Big US chains called out for selling tobacco to kids
The FDA announced new steps to pressure retail chains that regularly sell tobacco products to underage consumers (EVA HAMBACH)
New York (AFP) – US health authorities on Monday announced new steps to pressure 15 leading retail chains that regularly sell tobacco products to underage consumers.
The US Food and Drug Administration released a list of problem actors among US retailers that includes major gasoline chains such as Exxon and BP, big box giant Walmart, grocery chain Kroger and drugstore brand Walgreens, which was found to have sold tobacco products to underage consumers at 22 percent of 6,350 stores.
The FDA is demanding the companies explain how they will improve compliance and is putting the companies “on notice” of additional possible enforcement, FDA Chief Scott Gottlieb said in a statement.
“Ignoring the law and then paying associated fines and penalties should not simply be viewed as a cost of doing business,” Gottlieb said. “The stakes are too high for our young people.”
Gottlieb also requested a meeting with a top executive at Walgreens, whose shortcomings were particularly worrisome “since the company positions itself as a health-and-wellness-minded business,” Gottlieb said in a letter to the pharmacy.
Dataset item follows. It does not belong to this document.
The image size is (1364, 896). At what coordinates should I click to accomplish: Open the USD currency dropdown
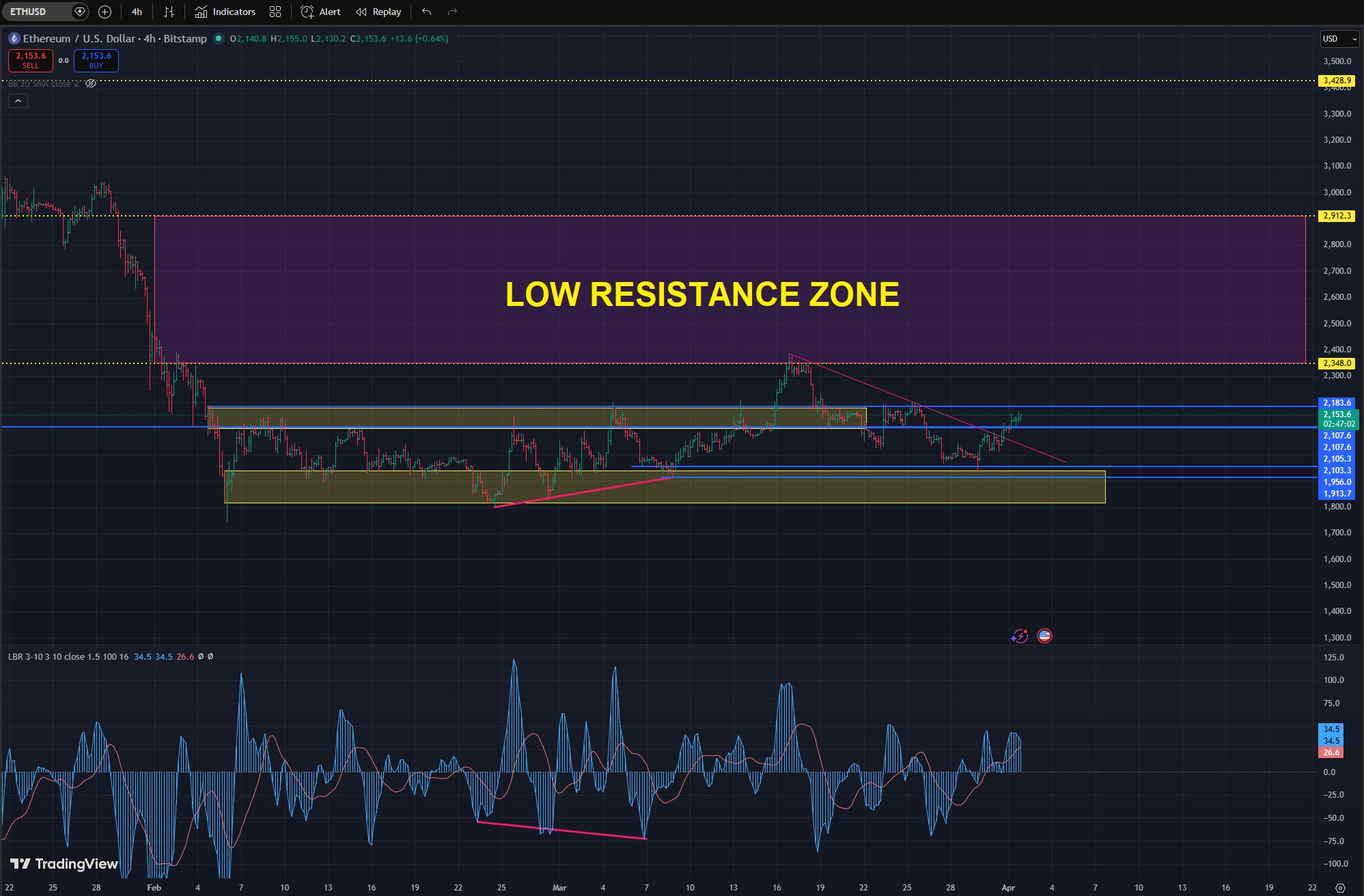pos(1339,39)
US health officials have expressed worry in particular over the popularity of e-cigarettes among young consumers, which they say has undermined years of progress in reducing youth smoking.
E-cigarettes can play a positive role in enabling addicted adult smokers to transition to less harmful products than conventional cigarettes but those advantages are undermined by illegal sales of vaping products to kids, Gottlieb said.
“If these trends of youth e-cigarette use persist, we’ll be forced to consider regulatory steps that could constrain or even foreclose some of the opportunities for currently addicted adult smokers to have the same level of access to these products in order to protect youth,” Gottlieb said.